Start of PROVIDED ENTRIES

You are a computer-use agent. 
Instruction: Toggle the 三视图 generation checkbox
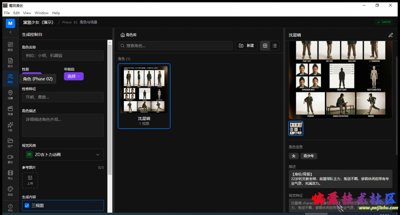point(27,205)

End of PROVIDED ENTRIES
Start of PROVIDED ENTRIES

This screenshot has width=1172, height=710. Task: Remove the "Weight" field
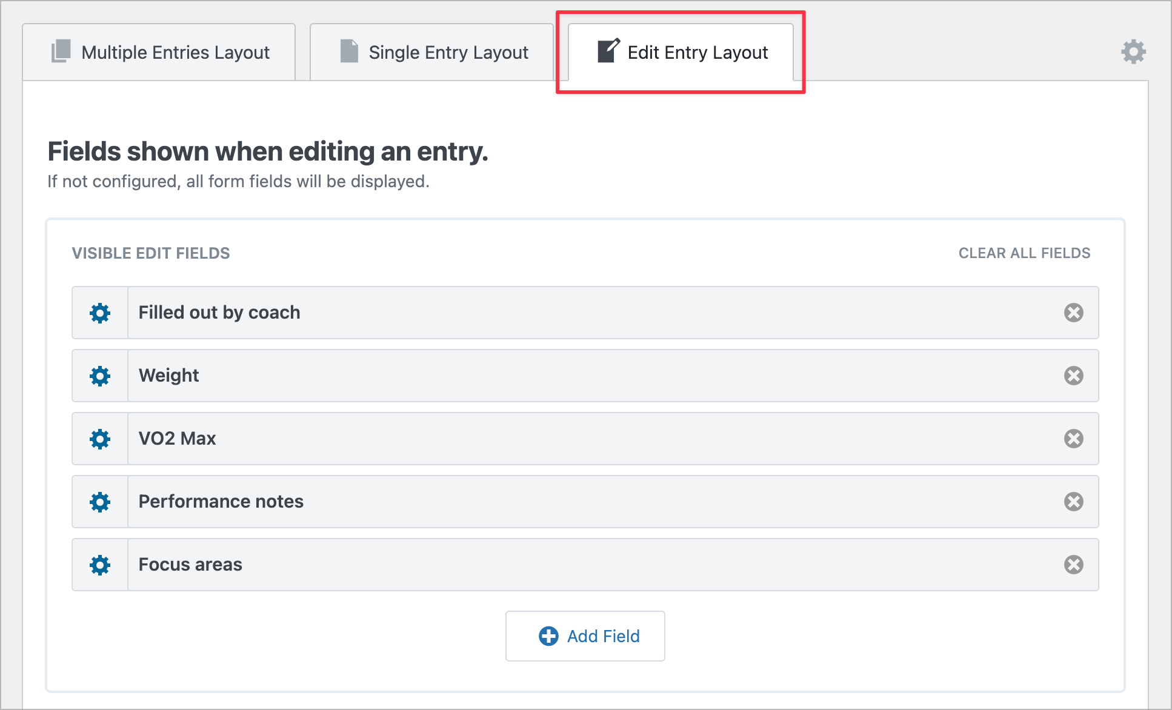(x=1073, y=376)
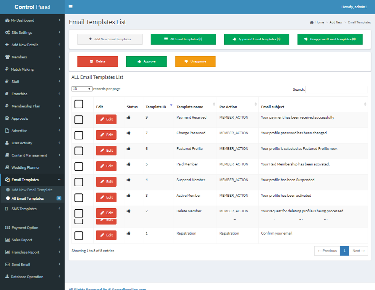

End of PROVIDED ENTRIES

• _STATED GOAL_: Scale the rows between the lines holding "You are a computer-use agent." and "point(27,205)", inclusive. Write those lines out again with their requests, multiply every coordinate in the answers by 1.65, round to whole numbers with halves going up, omit the pictures, and give only those lines.

• _WRITTEN SOLUTION_:
You are a computer-use agent. 
Instruction: Toggle the 三视图 generation checkbox
point(45,338)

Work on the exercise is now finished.